Copy word for word the lines of material below, starting at the line containing "Task: Open the 文件(F) menu" and ending at the line containing "Action: (x=39, y=9)", with both of those lines included. Leave the pictures out of your copy.

Material:

[start]

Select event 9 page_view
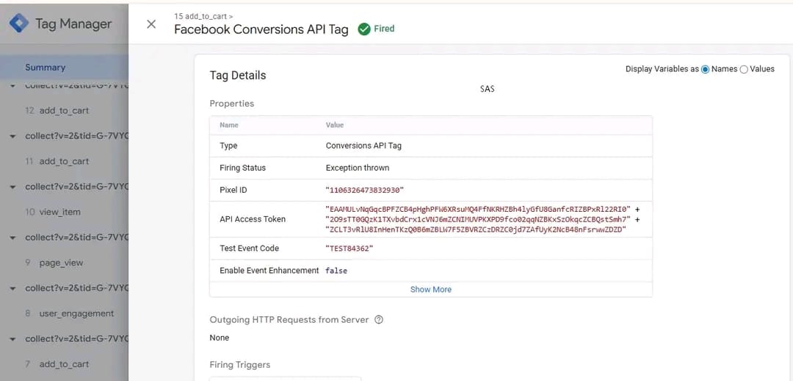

[end]
[start]

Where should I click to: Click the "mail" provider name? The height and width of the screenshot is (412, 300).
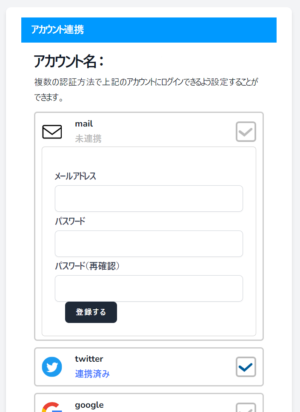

[end]
[start]

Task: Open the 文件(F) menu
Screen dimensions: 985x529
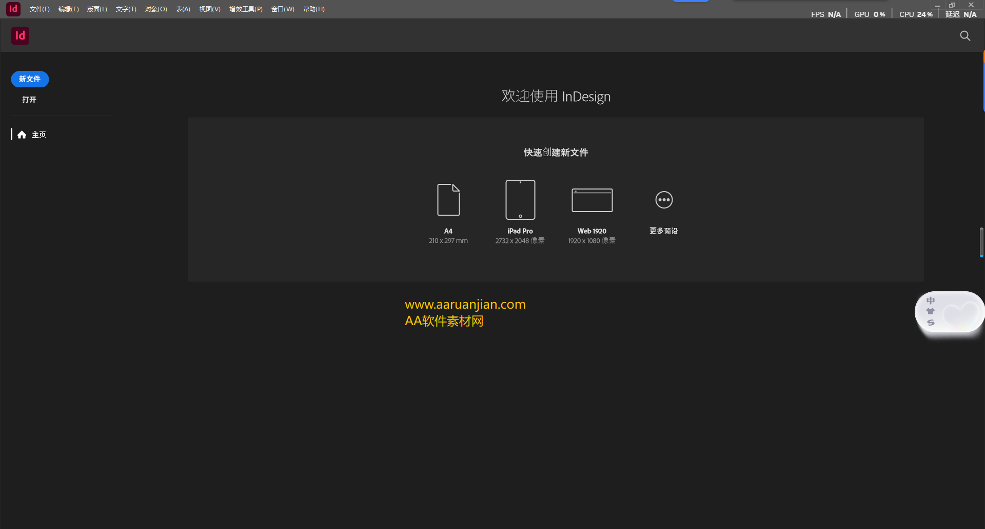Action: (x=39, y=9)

[end]

Written response:
Task: Open the 文件(F) menu
Screen dimensions: 985x529
Action: (x=39, y=9)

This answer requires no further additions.